/---

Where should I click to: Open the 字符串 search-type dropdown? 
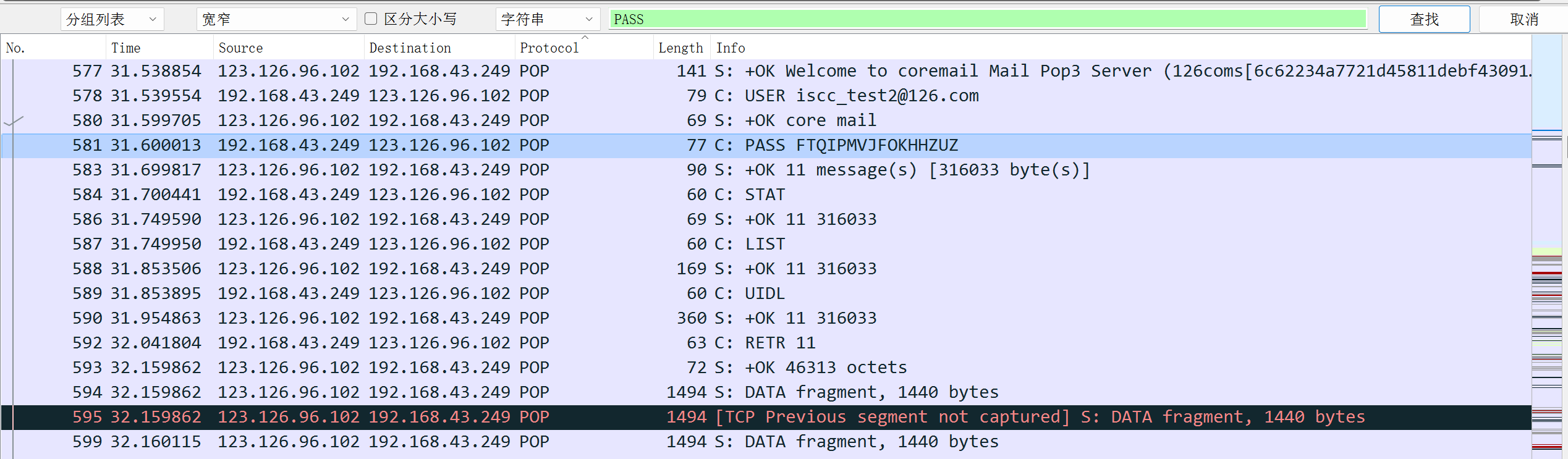click(x=548, y=19)
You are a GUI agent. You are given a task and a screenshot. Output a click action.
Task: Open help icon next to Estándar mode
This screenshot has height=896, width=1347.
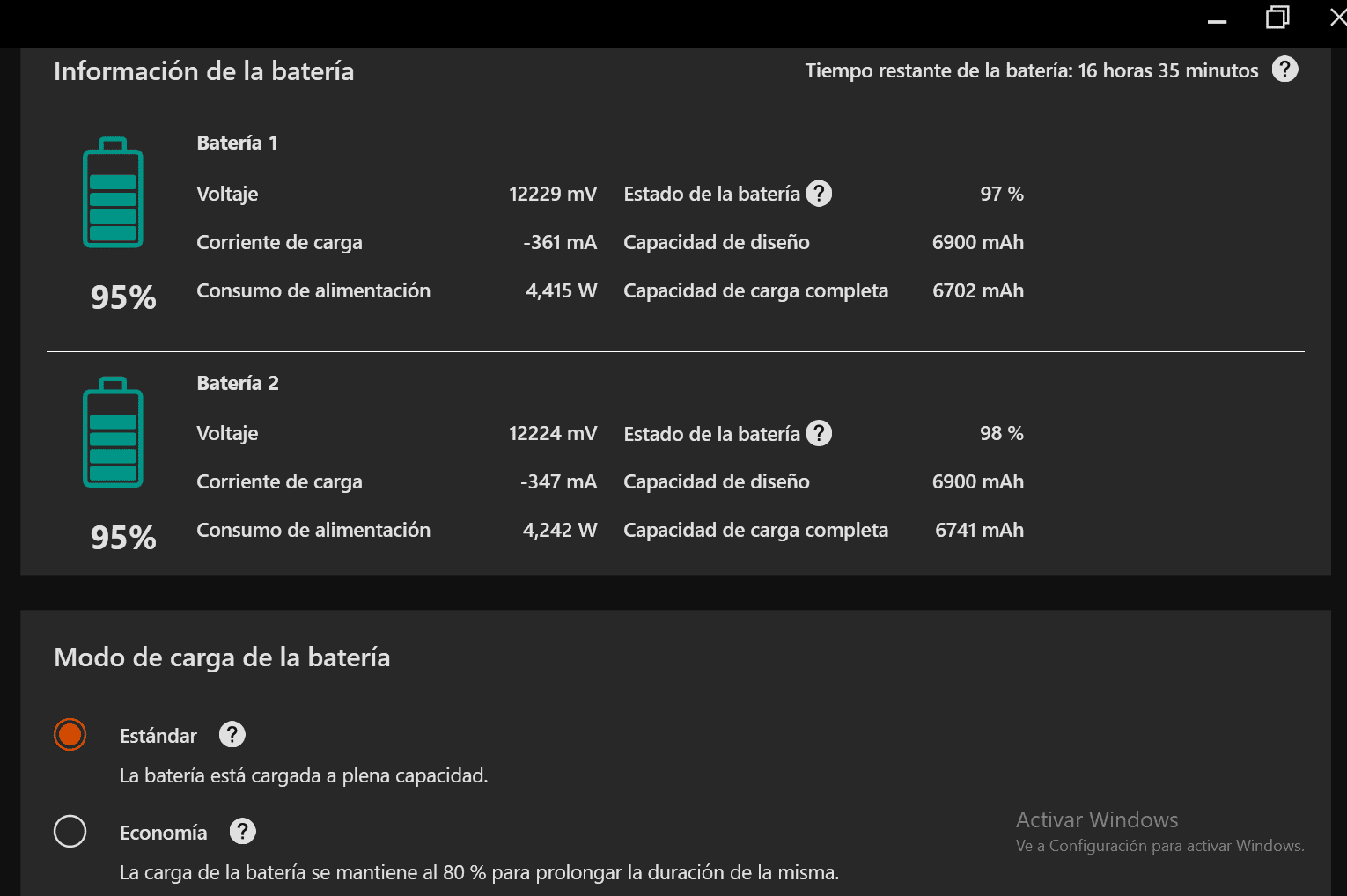(x=232, y=735)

\---

Copy out each line of the data exactly as it reads; skip the pictures.

Where should I click to: Open the 字符串 search-type dropdown? 
click(x=548, y=19)
You are a GUI agent. You are given a task and a screenshot. Output a click action.
Task: Open help icon next to Estándar mode
This screenshot has height=896, width=1347.
(x=232, y=735)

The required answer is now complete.